Friday, September 7, 2012

How Urgently is a Fix Needed for Social Security?

Charles Blahous is a public Social Security trustee.  He recently wrote a lengthy article, Is it Becoming Too Late to Fix Social Security's Finances? posted at Economics21.org, that emphasizes the necessity of acting sooner rather than later to shore up Social Security.  He points out that assuming there is plenty of time to act since the Trust Fund is not forecast to be exhausted until 2033 is a dangerous illusion that lulls too many into inaction.  If we fail to act soon, then the steps needed to right the program will be overwhelming.

He argues that the magnitude of the long run shortfall is close to 4% of the tax base (worker wages).  To put this in context, right now the tax base is taxed at the rate of 12.4% with 6.2% withheld from the employee's check and 6.2% paid by the employer.  Increasing the tax rate 4% would bring the total tax up to 16.4%.

He also compares this shortfall to the 1983 shortfall and concludes that it is about twice as severe.

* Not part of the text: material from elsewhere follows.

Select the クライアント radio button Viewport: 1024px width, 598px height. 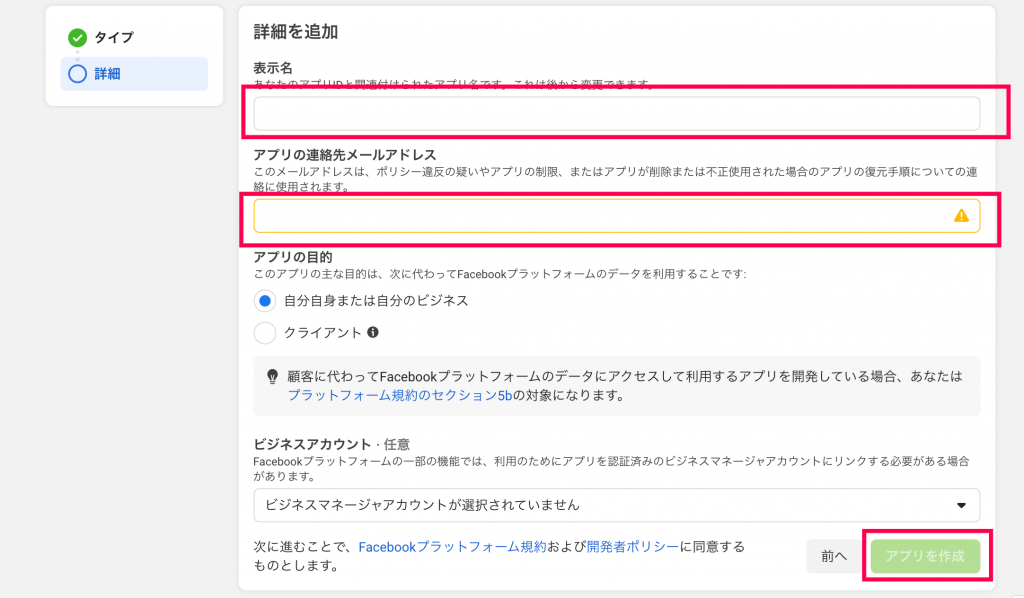click(x=264, y=333)
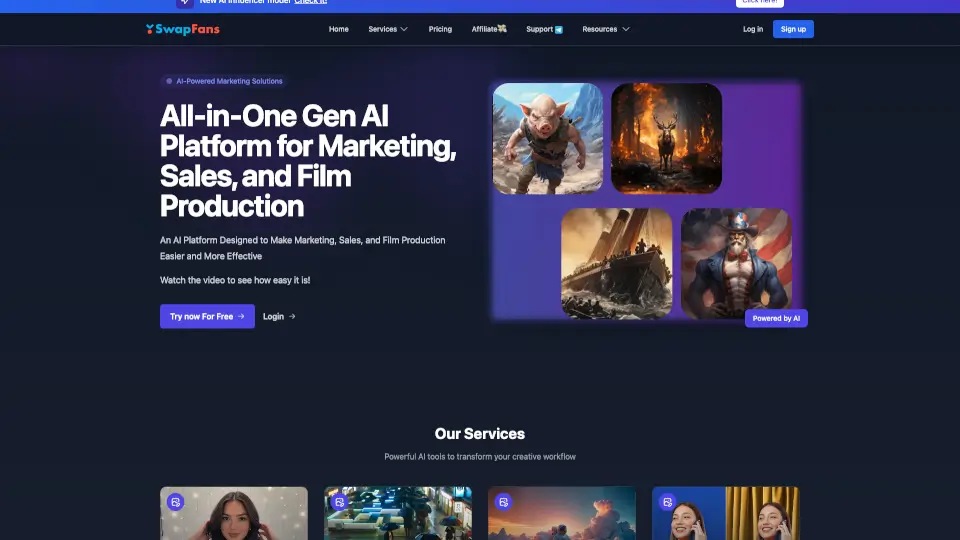Select the burning forest deer thumbnail
Image resolution: width=960 pixels, height=540 pixels.
(x=666, y=138)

Moreover, he points out how politically difficult it was to agree to the changes made to fix the program at that time.  Such a degree of compromise in the current climate in Washington, D.C. seems highly improbable, in his view.

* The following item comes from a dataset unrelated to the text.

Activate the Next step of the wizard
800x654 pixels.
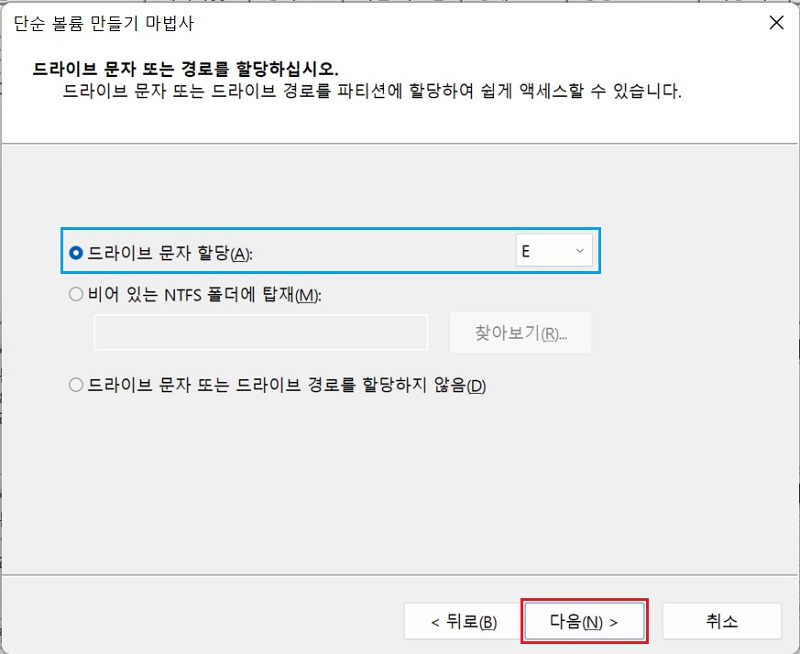click(x=585, y=620)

Dale Coberly responds at Business Insider to Mr. Blahous's article by arguing that such an increase (4%) isn't as mathematically implausible as it seems.  With real wages forecast to increase over time at roughly 1% per year, a 20% gain over 20 years could absorb the 4% (net real gain slightly under 16% instead of 20%).  If such an increase were implemented gradually, it might hardly be noticed.  This of course assumes the politics are overcome in order to get there from here.

I hope Mr. Blahous is incorrect about the politics and that some alignment of the stars will force the politicians to act.  However the issue is resolved it is as unlikely to be all tax increases as it is to be all cuts.  (The default solution is to cut benefits across the board around 25% in 2033.)  Simpson-Bowles had a mix of the two built in; you can view a PDF of the evaluation of the Simpson-Bowles proposal by the Office of the Chief Actuary at the Social Security Administration at a link provided in the Charles Blahous article.  I expect something along the lines of Simpson-Bowles to be closer to the eventual solution.